しかしレンズ内に手ブレ補正がなく、手持ちで撮るたびに写真がブレてしまって本当に苦労しました。
APS-C機は、カメラ本体に手ブレ補正が搭載されていない機種も多いので注意が必要です。
| 比較項目 | SEL50F18F(フルサイズ用) | SEL50F18(APS-C専用) |
|---|---|---|
| 価格帯 | 安価(いわゆる撒き餌レンズ) | やや高め |
| 重さ | 186g | 202g |
| OSS | なし | あり(光学式手ブレ補正搭載) |
| APS-C機との相性 | △(手ブレに注意が必要) | ◎(専用設計で相性バツグン) |
| フルサイズ移行後 | そのまま使える | 周辺が暗くなるなどの現象が出やすい |
動画撮影はさらに画角が狭くなる
写真だけでなく、Vlogなどの動画も撮りたいと考えている方はさらに注意が必要です。

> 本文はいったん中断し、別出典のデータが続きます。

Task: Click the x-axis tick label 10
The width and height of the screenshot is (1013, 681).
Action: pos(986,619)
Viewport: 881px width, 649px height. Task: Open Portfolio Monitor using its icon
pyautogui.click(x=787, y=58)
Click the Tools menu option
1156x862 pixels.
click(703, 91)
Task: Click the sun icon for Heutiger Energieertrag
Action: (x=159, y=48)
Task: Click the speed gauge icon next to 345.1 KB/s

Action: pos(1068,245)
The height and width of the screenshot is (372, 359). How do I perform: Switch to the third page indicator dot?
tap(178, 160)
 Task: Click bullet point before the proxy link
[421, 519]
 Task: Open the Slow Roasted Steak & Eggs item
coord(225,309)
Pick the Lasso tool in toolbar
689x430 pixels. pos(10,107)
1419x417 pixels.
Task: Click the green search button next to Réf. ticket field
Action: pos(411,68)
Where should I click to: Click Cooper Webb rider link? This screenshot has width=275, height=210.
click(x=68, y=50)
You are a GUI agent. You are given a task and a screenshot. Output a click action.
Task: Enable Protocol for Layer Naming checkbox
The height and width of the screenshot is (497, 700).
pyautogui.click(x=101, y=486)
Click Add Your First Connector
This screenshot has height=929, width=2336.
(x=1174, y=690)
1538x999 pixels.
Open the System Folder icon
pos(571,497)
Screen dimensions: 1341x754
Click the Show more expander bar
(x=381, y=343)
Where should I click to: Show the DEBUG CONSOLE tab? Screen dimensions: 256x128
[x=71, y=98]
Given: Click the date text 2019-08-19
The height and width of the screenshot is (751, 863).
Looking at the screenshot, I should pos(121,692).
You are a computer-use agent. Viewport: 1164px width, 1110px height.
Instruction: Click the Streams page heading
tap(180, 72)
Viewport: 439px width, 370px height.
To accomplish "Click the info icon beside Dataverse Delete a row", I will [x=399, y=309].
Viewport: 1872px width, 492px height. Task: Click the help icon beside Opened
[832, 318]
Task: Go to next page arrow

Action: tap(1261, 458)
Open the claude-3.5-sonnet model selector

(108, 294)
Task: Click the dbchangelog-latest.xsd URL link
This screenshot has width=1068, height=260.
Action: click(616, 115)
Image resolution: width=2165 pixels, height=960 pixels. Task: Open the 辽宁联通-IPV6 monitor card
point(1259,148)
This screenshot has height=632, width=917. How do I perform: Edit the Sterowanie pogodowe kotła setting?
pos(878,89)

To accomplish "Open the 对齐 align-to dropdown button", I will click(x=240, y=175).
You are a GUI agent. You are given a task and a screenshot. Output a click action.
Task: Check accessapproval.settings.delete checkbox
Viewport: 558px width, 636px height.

動画撮影時に電子手ブレ補正の「アクティブモード」をオンにすると、画面の端が少し切り取られます。
APS-Cの1.5倍ズームに加えてこの切り取りが重なると、実質85mm前後まで画角が狭くなってしまいます。
こうなると自撮りはほぼ不可能ですし、歩きながらの撮影もかなり難易度が上がります。
動画をメインで楽しみたいなら、もっと広い範囲が写るレンズを選ぶのが無難な選択です。
APS-Cの「標準」は35mmが使いやすい

「じゃあAPS-C機で、自然な広さで撮るにはどうすればいいの?」という疑問が湧いてきますよね。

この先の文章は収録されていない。